Source Note: LTS, DLC-MSS, William Sims Papers, Box 10.

Footnote 1: See: Sims to Sims, 5 November 1918.

Footnote 2: On 7 November, inaccurate reports that an armistice had been signed sparked celebrations across the Allied world. See: Josephus Daniels to Sims, 7 November 1918.

Footnote 3: Capt. Joel R. Poinsett Pringle, Chief of Staff, Destroyer Flotillas; Lt. Cmdr. Allen Buchannan, commander, Downes; Capt. Walton R. Sexton, Sims’ assistant chief of staff; Capt. Nathan C. Twining, Sims’ chief of staff; Cmdr. John V. Babcock, Sims’ personal aide; and Cmdr. Joseph F. Daniels, another aide on Sims’ staff.

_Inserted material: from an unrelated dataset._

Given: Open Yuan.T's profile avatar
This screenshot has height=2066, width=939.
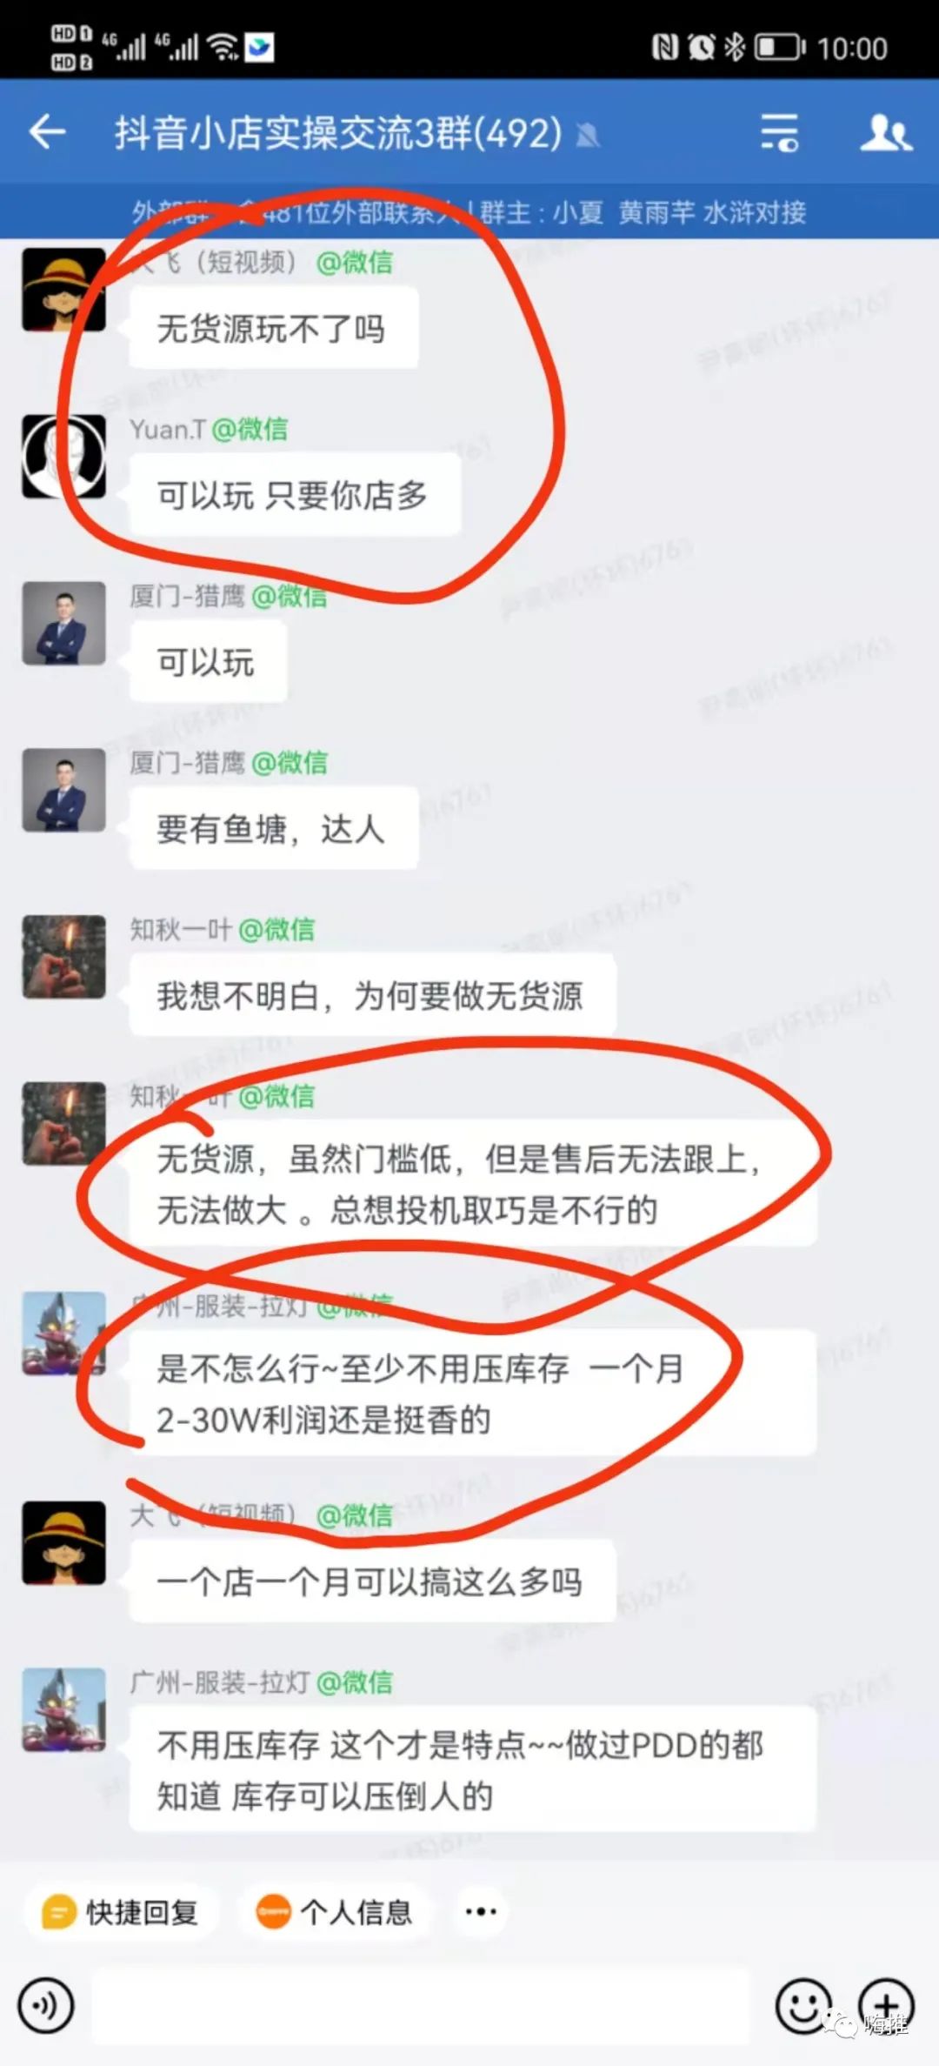Looking at the screenshot, I should [63, 457].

Footnote 4: Elsie Janis was the stage name of Elsie Jane Bierbower, one of the most celebrated actresses of her generation. Janis was dubbed “Sweetheart of the AEF for her many performances in France for American soldiers. While she performed in official venues like the one Sims visited, she was also famous for finding makeshift stages in boxing rings, airplane hangars, and trucks in the midst of American camps. After the war she continued on vaudeville and eventually transitioned to writing and radio announcing.;, accessed 7 November 1918.

Footnote 5: The outgoing Lord Mayor was Horace Brooks Marshall, 1st Baron Marshall of Chipstead. He was succeeded by Sir Edward Cooper.

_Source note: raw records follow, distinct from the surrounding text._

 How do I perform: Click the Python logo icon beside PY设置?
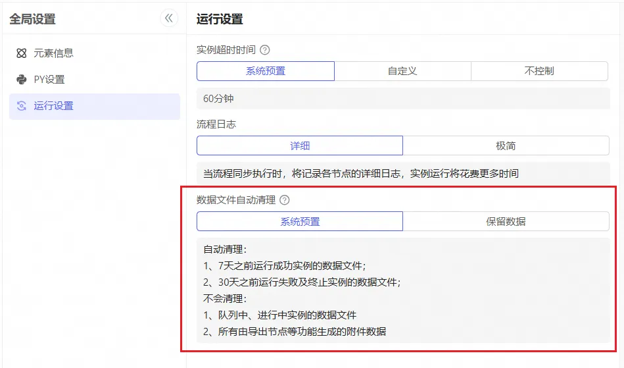click(22, 80)
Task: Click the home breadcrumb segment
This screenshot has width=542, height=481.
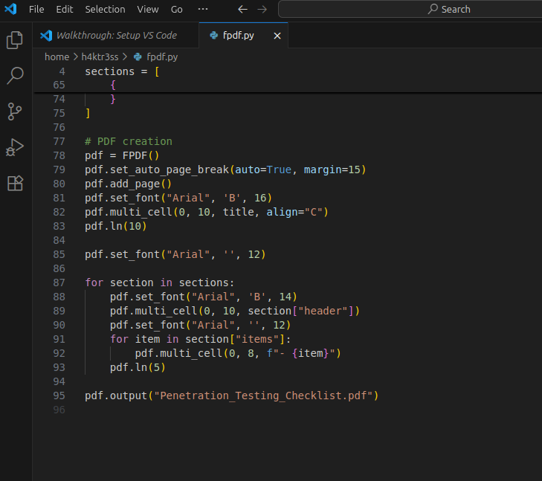Action: pos(57,57)
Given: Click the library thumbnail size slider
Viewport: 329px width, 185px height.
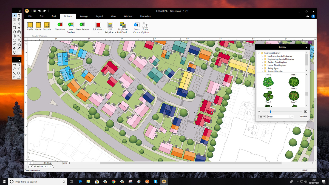Looking at the screenshot, I should pyautogui.click(x=271, y=112).
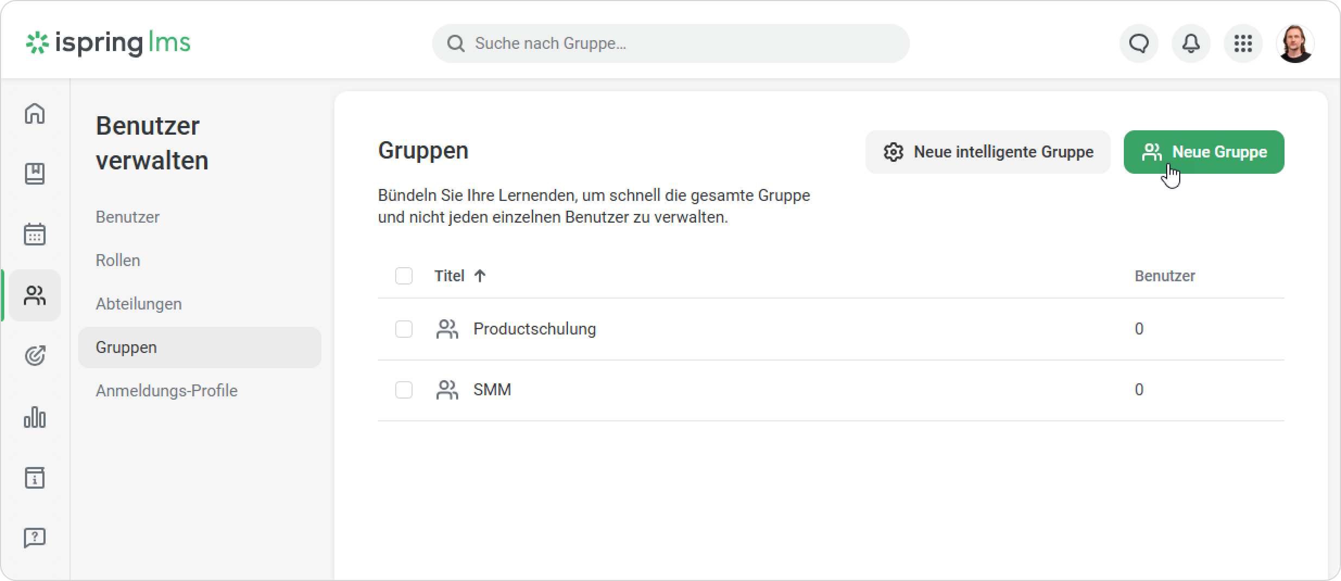Check the Productschulung group checkbox
The width and height of the screenshot is (1341, 581).
(404, 329)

Footnote 6: David Lloyd-George, the British Prime Minister; British Foreign Secretary Arthur J. Balfour; and Paul Cambon.

Footnote 7: In 1910, while in Europe, Sims had given a speech in Guildhall in which he assured the British audience that “if the time ever comes when the British Empire is seriously menaced by an external enemy, it is my opinion that you may count upon every man, every dollar, every drop of blood of your kindred across the sea.” His comments infuriated many in Washington, and then-President William Taft officially reprimanded him. Still, Crisis at Sea: 21.

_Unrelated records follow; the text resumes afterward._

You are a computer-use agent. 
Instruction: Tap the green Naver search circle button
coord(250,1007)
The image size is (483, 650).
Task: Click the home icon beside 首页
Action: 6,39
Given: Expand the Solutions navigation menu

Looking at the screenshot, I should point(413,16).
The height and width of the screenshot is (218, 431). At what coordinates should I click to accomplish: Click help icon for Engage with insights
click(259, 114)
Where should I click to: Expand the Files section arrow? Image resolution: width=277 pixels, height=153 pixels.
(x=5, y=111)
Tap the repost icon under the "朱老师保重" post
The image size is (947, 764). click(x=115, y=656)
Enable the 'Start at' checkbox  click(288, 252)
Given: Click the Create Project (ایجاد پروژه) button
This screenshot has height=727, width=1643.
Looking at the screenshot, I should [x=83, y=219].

Footnote 8: George V and Mary.

Footnote 9: When no neutral country agreed to accept the German fleet, it was interned at Scapa Flow, off Scotland’s Orkney Islands in the North Sea.

Footnote 10: Sims is referring here to RAdm. Henry B. Wilson, Commander, United States Naval Forces in France. Sims and Wilson were already hostile towards each other when the war started, their enmity dating back to Sims’ efforts to reform gunnery. Wilson had also outranked Sims at one time, when he was a captain, but then Sims was promoted to rear admiral ahead of him. Although they seemed to have a good working relationship when Wilson assumed command, Sims quickly came to suspect Wilson of disloyalty, and accused him of undermining his authority to other officers. Wilson denied the accusations. Sims even went so far as to try and have Wilson relieved of command, but the latter enjoyed considerable support from Secretary of the Navy Josephus Daniels and Adm. William S. Benson, Chief of Naval Operations, so there was never any real possibility of him being replaced. Still, Crisis at Sea: 56; 534.